=== TEXT BLOCK ===

- Theatrical poster
- Directed by: John Wesley Norton
- Written by: John Wesley Norton
- Produced by: James Vallo; John Wesley Norton; Chuck Kelly;
- Starring: David Faustino; Joe Estevez; Edward Asner; Byron Thames; Larry Thomas; James Vallo; Erin Moran; Reggie Bannister; Lindsay Gareth; Robert Z'Dar; Lloyd Kaufman;
- Cinematography: John Klein
- Edited by: John Wesley Norton; Chuck Kelly;
- Music by: Alan Jones
- Production companies: James Vallo Movies; Visual Creations; West Bridge Entertainment; Broomstick Films;
- Distributed by: West Bridge Entertainment; (2008 festival release); Troma Entertainment; (2011 DVD release);
- Release date: November 8, 2011 (Troma DVD release);
- Running time: 87 minutes
- Country: United States
- Language: English
- Budget: $550,000 (est)

= Not Another B Movie =

Not Another B Movie is a 2010 American satirical film, written and directed by John Wesley Norton, which peers into the processes of making a low-budget horror film. The film stars Byron Thames, Larry Thomas, James Vallo, David Faustino, Joe Estevez, and Ed Asner.

==Synopsis==
The film revolves around a business meeting at a restaurant between frustrated screenwriter Byron (Byron Thames), hack director Larry (Larry Thomas), and clueless producer James (James Vallo). Byron struggles in vain to stick to his original vision for a film, while Larry and James are intent on altering the script. Aside from their wishing to make money, they also want to create a film that will "make the audience walk out...in a good way!" Their shocking movie is tentatively titled "The Umpire Strikes Back", due to the "created" narrative revolving around a baseball umpire (Reggie Bannister), who goes on a killing spree that includes a rip-off of the iconic black-and-white shower scene from Alfred Hitchcock's Psycho, but with a bat replacing the infamous knife.

=== SUPPLIED RECORDS ===

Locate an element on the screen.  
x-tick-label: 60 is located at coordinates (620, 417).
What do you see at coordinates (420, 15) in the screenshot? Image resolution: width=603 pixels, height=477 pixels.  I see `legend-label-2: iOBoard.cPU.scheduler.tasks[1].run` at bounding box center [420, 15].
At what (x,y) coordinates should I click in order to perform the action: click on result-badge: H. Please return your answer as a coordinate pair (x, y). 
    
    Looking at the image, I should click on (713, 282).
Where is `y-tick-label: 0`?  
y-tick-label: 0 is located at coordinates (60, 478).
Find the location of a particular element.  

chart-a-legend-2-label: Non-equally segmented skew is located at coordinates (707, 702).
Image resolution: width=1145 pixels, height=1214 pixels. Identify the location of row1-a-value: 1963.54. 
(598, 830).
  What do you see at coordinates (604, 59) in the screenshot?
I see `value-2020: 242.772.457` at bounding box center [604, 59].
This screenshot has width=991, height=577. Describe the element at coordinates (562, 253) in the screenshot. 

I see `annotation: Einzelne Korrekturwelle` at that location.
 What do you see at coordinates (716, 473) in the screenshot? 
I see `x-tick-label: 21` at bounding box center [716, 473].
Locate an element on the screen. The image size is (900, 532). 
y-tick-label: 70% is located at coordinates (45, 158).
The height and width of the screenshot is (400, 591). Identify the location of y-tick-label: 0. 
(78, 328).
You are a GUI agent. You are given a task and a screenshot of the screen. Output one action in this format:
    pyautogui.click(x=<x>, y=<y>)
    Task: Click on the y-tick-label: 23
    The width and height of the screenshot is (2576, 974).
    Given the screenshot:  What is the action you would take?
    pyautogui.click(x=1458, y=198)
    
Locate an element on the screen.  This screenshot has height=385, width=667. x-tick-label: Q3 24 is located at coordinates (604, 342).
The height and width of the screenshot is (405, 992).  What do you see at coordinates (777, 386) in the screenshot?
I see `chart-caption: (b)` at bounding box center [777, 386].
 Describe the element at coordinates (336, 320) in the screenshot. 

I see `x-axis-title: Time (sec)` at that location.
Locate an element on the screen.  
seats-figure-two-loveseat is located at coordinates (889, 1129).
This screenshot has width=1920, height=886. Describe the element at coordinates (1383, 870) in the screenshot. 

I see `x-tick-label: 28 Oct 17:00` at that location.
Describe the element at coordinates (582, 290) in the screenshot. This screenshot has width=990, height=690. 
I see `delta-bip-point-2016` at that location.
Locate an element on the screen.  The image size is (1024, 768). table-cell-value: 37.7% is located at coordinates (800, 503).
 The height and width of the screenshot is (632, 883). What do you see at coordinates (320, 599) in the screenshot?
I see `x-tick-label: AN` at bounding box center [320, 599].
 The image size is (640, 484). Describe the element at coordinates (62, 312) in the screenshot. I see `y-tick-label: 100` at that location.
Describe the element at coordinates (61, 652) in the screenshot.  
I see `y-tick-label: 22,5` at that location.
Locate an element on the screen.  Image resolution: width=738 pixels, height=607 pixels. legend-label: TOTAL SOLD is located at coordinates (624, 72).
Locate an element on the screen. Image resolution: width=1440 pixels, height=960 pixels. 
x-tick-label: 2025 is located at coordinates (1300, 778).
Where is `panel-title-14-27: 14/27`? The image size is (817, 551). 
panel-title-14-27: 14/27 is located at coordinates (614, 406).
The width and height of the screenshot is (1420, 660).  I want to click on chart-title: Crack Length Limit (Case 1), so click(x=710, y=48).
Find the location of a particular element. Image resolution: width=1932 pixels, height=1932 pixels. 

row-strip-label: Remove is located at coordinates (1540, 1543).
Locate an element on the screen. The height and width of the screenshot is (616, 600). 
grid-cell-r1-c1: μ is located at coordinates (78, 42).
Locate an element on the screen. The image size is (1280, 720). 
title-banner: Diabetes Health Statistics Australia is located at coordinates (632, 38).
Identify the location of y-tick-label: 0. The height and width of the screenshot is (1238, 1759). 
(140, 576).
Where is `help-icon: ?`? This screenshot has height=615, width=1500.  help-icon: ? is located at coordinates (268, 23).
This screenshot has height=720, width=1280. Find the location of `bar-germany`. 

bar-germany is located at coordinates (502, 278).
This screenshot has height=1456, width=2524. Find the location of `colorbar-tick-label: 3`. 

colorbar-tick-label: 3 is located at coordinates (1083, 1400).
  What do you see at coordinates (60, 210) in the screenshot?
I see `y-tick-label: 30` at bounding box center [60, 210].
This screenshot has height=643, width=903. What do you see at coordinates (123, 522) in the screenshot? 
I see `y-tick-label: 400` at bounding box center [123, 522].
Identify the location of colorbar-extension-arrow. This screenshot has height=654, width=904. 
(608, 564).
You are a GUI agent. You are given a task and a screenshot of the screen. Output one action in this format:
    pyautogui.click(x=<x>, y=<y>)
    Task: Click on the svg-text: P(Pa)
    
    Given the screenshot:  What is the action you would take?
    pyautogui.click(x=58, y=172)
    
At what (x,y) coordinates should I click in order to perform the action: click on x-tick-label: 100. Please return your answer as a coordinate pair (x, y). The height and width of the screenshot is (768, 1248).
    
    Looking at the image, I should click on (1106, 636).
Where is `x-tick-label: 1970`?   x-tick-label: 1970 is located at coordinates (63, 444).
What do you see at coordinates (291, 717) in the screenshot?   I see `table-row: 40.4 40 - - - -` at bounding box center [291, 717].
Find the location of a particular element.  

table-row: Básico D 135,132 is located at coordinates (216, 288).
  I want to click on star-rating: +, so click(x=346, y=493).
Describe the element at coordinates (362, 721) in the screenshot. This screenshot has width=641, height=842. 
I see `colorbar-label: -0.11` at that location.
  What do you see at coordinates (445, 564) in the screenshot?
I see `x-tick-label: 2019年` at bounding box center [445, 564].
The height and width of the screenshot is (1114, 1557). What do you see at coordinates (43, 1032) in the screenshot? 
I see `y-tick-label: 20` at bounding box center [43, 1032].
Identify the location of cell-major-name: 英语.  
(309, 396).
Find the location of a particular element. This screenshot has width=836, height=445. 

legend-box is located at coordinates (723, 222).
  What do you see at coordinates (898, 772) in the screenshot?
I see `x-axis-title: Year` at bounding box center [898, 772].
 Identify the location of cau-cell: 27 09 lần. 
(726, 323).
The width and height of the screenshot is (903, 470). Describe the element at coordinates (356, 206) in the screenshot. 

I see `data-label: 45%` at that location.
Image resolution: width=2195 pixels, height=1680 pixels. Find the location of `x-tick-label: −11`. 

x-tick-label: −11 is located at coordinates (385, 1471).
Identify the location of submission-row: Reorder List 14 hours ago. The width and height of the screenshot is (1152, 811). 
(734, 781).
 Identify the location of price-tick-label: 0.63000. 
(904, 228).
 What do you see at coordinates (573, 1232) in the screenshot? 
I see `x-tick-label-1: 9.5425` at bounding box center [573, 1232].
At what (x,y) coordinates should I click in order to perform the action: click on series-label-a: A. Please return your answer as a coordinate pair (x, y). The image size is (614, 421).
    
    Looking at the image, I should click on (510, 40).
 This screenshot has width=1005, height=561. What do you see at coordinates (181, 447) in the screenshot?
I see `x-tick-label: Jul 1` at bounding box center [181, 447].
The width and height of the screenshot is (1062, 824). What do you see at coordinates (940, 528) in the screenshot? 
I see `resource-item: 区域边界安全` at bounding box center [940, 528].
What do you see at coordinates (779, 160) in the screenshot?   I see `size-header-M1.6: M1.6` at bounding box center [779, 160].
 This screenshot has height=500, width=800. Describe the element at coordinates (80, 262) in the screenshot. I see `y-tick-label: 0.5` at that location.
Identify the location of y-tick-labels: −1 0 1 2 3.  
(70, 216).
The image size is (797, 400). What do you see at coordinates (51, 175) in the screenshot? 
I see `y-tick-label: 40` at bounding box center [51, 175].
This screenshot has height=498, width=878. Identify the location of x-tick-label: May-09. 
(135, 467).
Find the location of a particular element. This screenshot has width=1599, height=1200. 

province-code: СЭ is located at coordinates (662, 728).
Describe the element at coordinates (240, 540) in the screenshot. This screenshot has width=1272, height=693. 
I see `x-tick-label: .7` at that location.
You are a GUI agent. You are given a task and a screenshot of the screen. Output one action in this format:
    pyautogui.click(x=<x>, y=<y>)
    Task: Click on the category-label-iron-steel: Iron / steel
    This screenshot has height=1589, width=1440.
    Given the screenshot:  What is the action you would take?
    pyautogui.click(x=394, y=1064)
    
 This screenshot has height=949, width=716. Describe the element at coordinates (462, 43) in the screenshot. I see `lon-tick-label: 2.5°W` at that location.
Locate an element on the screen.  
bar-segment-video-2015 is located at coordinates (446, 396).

===

• [WORK INSTRUCTIONS]
1. Extract the full article about the film Not Another B Movie, word for word.
2. Copy a portion of the entries verbatim, starting at the line that has "Find the location of a particular element. Image" and ending after the line that has "What do you see at coordinates (291, 717)".

• [EXPECTED RESULTS]
1.
- Theatrical poster
- Directed by: John Wesley Norton
- Written by: John Wesley Norton
- Produced by: James Vallo; John Wesley Norton; Chuck Kelly;
- Starring: David Faustino; Joe Estevez; Edward Asner; Byron Thames; Larry Thomas; James Vallo; Erin Moran; Reggie Bannister; Lindsay Gareth; Robert Z'Dar; Lloyd Kaufman;
- Cinematography: John Klein
- Edited by: John Wesley Norton; Chuck Kelly;
- Music by: Alan Jones
- Production companies: James Vallo Movies; Visual Creations; West Bridge Entertainment; Broomstick Films;
- Distributed by: West Bridge Entertainment; (2008 festival release); Troma Entertainment; (2011 DVD release);
- Release date: November 8, 2011 (Troma DVD release);
- Running time: 87 minutes
- Country: United States
- Language: English
- Budget: $550,000 (est)

= Not Another B Movie =

Not Another B Movie is a 2010 American satirical film, written and directed by John Wesley Norton, which peers into the processes of making a low-budget horror film. The film stars Byron Thames, Larry Thomas, James Vallo, David Faustino, Joe Estevez, and Ed Asner.

==Synopsis==
The film revolves around a business meeting at a restaurant between frustrated screenwriter Byron (Byron Thames), hack director Larry (Larry Thomas), and clueless producer James (James Vallo). Byron struggles in vain to stick to his original vision for a film, while Larry and James are intent on altering the script. Aside from their wishing to make money, they also want to create a film that will "make the audience walk out...in a good way!" Their shocking movie is tentatively titled "The Umpire Strikes Back", due to the "created" narrative revolving around a baseball umpire (Reggie Bannister), who goes on a killing spree that includes a rip-off of the iconic black-and-white shower scene from Alfred Hitchcock's Psycho, but with a bat replacing the infamous knife.

2.
Find the location of a particular element. Image resolution: width=1932 pixels, height=1932 pixels. 

row-strip-label: Remove is located at coordinates (1540, 1543).
Locate an element on the screen. The height and width of the screenshot is (616, 600). 
grid-cell-r1-c1: μ is located at coordinates (78, 42).
Locate an element on the screen. The image size is (1280, 720). 
title-banner: Diabetes Health Statistics Australia is located at coordinates (632, 38).
Identify the location of y-tick-label: 0. The height and width of the screenshot is (1238, 1759). 
(140, 576).
Where is `help-icon: ?`? This screenshot has height=615, width=1500.  help-icon: ? is located at coordinates (268, 23).
This screenshot has height=720, width=1280. Find the location of `bar-germany`. 

bar-germany is located at coordinates (502, 278).
This screenshot has height=1456, width=2524. Find the location of `colorbar-tick-label: 3`. 

colorbar-tick-label: 3 is located at coordinates (1083, 1400).
  What do you see at coordinates (60, 210) in the screenshot?
I see `y-tick-label: 30` at bounding box center [60, 210].
This screenshot has height=643, width=903. What do you see at coordinates (123, 522) in the screenshot? 
I see `y-tick-label: 400` at bounding box center [123, 522].
Identify the location of colorbar-extension-arrow. This screenshot has height=654, width=904. 
(608, 564).
You are a GUI agent. You are given a task and a screenshot of the screen. Output one action in this format:
    pyautogui.click(x=<x>, y=<y>)
    Task: Click on the svg-text: P(Pa)
    
    Given the screenshot:  What is the action you would take?
    pyautogui.click(x=58, y=172)
    
At what (x,y) coordinates should I click in order to perform the action: click on x-tick-label: 100. Please return your answer as a coordinate pair (x, y). The height and width of the screenshot is (768, 1248).
    
    Looking at the image, I should click on (1106, 636).
Where is `x-tick-label: 1970`?   x-tick-label: 1970 is located at coordinates (63, 444).
What do you see at coordinates (291, 717) in the screenshot?   I see `table-row: 40.4 40 - - - -` at bounding box center [291, 717].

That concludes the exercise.